Женщины поцеловались на прощание. Юния Вер унесла малыша.
Вер очнулся. Вместо склонившегося над ним лица матери он видел узкое, в окружении черных спутанных волос лицо безымянной девицы. Видя, что он открыл глаза, она тут же растянулась подле и раздвинула уродливые короткие ножки, приглашая к соитию.
Между тем в триклинии все переменилось. В комнате было полно народу.
Молодые люди и девушки сидели прямо на полу и курили. Запах пряных трав наполнял комнату. И у девушек, и у юношей были длинные грязные волосы, давно не стиранные лохмотья сделали бы честь лавке провинциального старьевщика. На столе, на каменных ложах, прямо на полу стояли чаши с вином. Пронзительный очень высокий голос то начинал петь, то прекращал. Следом бас подхватывал все тот же куплет. Обрывки разговора вспыхивали слабым огоньком на ветру и гасли. Бессмысленный смех, как обертка марципана, шуршал, не веселя. Лишь одно слово кочевало из уст в уста, вызывая приступы хохота и краткого восторга. «Мечта». Оно витало меж сидящими, уже никому ничего не обещая, но как будто присутствуя среди них незримо. Будто материализовалось и наяву сделалось таким же отвратительным, как девица рядом, доступная, но при этом нежеланная. И Веру почудилось, что слово «мечта» непостижимым образом оттиснулось навеки в его мозгу, будто печать секвестора на имуществе должника.
Он оттолкнул девицу, которая восприняла его грубость с равнодушием, и поднялся. Увиденное во сне потрясло. Выходит, он не только не знал своего отца но и не ведал, кто его мать. В Риме, где так принято гордиться чередой предков, где каждый житель знает наизусть, в каком году его прадед был консулом, эдилом или префектом, или даже просто стоял во главе центурии маляров, или числился легионером, он, знаменитый победитель Больших Римских игр, Вер — исполнитель желаний, оказался никем. Безларником, подкидышем, взращенным в ничтожной и подлой семье. И от него не зависело уже ничего — прошлое неисправимо. Весь вопрос в том, насколько можно верить видению, что возникло в отравленном наркотиком мозгу. Жизнь, прежде простая, неожиданно превратилась в цепь сложнейших головоломок. Они накладывались одна на другую, и разгадать их становилось невозможно. Едва Вер находил ответ, как тут же некто подбрасывал ему новую задачку.

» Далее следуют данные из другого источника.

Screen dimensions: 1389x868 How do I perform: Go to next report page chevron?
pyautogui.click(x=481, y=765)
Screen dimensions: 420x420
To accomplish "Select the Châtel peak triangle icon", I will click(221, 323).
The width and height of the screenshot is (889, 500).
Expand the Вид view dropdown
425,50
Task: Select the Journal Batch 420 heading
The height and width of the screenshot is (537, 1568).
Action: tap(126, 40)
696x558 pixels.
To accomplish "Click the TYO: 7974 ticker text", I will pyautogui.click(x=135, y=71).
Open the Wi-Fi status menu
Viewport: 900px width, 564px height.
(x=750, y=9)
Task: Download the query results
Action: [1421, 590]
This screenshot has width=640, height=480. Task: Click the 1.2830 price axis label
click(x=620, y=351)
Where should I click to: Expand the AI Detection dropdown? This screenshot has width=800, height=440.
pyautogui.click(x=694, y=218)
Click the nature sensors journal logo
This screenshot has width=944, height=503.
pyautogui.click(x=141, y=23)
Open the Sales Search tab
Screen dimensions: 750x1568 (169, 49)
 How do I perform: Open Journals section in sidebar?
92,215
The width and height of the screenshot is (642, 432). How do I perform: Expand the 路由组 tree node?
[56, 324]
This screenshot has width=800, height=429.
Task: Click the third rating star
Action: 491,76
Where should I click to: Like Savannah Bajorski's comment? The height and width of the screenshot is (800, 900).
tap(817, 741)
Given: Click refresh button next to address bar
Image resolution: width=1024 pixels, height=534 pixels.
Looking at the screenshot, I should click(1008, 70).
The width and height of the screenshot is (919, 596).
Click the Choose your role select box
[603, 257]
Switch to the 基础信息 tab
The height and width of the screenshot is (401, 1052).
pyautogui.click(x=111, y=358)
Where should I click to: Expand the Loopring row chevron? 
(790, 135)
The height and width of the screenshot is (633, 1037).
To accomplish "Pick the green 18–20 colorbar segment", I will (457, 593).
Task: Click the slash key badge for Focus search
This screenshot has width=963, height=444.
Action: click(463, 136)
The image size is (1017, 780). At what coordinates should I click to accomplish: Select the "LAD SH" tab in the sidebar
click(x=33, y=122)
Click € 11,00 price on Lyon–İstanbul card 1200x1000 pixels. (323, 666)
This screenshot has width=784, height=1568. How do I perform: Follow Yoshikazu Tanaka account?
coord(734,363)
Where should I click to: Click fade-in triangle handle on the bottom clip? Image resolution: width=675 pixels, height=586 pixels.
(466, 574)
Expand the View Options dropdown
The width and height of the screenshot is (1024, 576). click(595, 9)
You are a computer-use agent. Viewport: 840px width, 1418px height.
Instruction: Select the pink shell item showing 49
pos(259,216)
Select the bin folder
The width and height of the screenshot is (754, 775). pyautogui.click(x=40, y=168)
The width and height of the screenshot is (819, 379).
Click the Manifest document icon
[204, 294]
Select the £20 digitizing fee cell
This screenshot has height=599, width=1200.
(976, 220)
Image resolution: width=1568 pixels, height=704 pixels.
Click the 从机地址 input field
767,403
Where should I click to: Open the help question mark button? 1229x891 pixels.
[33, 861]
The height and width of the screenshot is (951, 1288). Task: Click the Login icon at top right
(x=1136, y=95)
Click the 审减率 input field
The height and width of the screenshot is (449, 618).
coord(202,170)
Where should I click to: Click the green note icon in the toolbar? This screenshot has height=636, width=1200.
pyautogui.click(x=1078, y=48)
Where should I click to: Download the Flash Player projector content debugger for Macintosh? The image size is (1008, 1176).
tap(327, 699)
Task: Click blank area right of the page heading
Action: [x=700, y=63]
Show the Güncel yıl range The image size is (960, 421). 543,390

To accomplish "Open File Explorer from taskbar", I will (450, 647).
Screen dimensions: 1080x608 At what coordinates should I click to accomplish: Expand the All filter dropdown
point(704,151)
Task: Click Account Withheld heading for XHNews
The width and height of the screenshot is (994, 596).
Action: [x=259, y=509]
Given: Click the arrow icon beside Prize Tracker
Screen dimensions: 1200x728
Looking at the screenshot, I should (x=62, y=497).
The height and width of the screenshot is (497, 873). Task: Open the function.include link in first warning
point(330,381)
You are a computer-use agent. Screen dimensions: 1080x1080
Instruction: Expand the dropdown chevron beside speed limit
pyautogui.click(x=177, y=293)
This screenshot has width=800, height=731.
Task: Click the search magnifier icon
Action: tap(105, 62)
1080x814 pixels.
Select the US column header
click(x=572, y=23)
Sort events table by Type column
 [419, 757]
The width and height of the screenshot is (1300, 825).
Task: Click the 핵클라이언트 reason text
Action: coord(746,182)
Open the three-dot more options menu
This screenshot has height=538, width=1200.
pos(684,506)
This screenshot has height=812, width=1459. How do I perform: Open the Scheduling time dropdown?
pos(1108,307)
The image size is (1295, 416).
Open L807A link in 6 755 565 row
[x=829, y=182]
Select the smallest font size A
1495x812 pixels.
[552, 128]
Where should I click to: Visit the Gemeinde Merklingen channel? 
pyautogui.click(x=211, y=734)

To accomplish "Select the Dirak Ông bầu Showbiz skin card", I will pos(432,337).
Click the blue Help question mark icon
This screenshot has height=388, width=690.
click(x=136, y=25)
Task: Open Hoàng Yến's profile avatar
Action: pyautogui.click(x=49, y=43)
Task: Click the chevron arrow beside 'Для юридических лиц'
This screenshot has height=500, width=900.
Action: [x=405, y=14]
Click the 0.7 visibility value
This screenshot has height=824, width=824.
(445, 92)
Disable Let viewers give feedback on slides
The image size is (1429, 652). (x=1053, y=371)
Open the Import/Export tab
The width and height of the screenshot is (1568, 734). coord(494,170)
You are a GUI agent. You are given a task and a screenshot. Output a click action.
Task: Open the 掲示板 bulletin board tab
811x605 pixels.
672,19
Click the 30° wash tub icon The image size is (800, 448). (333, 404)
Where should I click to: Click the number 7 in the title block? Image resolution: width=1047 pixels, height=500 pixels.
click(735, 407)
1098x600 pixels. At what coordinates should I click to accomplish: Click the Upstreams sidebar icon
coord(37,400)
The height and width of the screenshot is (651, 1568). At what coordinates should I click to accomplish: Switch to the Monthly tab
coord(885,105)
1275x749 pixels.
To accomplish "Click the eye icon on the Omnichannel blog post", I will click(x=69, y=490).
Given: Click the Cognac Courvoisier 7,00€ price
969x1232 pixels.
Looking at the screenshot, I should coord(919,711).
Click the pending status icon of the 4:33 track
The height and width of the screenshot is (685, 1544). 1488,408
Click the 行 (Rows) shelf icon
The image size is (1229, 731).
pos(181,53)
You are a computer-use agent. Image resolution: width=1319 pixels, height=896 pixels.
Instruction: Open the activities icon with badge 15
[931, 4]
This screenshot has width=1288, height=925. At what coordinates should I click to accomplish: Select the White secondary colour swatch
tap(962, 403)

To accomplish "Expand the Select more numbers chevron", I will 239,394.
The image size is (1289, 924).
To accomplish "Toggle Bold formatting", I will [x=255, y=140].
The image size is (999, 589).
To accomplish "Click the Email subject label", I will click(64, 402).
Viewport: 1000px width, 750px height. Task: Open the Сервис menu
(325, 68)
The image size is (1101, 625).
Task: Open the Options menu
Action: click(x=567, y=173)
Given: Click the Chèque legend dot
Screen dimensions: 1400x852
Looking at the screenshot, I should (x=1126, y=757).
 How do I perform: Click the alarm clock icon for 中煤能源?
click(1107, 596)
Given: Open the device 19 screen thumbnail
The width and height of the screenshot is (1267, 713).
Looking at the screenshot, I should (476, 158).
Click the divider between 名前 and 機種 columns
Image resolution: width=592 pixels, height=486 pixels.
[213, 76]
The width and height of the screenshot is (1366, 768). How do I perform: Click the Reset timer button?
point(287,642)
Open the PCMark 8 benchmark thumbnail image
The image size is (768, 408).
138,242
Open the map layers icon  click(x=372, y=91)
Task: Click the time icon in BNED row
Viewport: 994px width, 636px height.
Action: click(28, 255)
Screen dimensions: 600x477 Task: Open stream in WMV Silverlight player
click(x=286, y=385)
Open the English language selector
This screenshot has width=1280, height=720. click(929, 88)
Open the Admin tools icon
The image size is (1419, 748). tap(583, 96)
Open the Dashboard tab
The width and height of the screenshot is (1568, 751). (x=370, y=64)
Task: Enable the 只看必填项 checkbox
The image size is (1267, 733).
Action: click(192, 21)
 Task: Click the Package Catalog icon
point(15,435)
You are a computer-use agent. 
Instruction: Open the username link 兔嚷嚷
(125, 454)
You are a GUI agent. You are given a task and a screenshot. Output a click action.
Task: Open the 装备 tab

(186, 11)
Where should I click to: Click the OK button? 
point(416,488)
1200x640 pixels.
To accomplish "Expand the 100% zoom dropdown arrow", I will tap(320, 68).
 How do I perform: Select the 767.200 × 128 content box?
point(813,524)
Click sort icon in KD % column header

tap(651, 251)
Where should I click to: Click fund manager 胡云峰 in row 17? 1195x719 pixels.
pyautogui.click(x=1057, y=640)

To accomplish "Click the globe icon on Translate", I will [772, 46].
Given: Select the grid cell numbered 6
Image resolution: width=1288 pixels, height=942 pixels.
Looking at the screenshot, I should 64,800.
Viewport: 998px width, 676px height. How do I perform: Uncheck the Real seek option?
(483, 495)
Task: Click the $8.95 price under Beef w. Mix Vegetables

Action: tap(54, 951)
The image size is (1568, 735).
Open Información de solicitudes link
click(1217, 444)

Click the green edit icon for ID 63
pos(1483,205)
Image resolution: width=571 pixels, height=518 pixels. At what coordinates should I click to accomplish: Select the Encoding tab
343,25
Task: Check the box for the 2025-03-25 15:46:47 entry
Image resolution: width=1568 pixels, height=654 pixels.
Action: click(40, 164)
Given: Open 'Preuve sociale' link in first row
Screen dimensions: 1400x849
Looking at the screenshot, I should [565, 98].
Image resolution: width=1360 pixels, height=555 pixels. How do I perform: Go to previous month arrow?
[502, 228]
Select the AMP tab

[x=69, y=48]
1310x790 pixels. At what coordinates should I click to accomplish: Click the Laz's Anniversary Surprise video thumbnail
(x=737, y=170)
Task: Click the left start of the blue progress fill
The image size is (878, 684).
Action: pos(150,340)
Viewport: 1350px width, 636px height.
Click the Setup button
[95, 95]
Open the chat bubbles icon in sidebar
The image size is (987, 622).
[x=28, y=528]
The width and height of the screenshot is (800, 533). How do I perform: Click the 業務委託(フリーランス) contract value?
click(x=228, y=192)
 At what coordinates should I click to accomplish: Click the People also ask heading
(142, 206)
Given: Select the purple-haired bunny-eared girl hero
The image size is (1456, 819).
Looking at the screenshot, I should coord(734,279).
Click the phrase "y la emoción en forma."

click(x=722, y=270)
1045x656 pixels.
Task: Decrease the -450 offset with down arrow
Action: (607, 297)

Он огляделся, желая отыскать Элия, чтобы поведать тому о своем открытии. Но сенатор исчез. Осталась лишь тога с пурпурной полосой. Какой-то обалдевший от «мечты» киник задрапировался в нее и, принимая вычурные позы, передразнивал знаменитых ораторов и цитировал Диогена. Вер повернулся к сидящему в плетеном кресле Марию. Несколько парней и девиц уселись вокруг учителя на полу.
— Диоген увидел грязную баню и спросил: «А где моются те, кто вымылся здесь?»
Киники рассмеялись. Они тряслись, они буквально рыдали от смеха, хотя каждый из них слышал этот анекдот про Диогена как минимум сотню раз. И Вер тоже начал смеяться, сам не зная почему. И злился на себя за этот идиотский смех.
~ Привет, собака… Добро пожаловать на симпо-эиум киников, — сказал Марий.
— Ну как, ты понял наконец, что это и есть истинная и единственная мечта Империи?
— Где Элий? — спросил Вер, все еще давясь от смеха.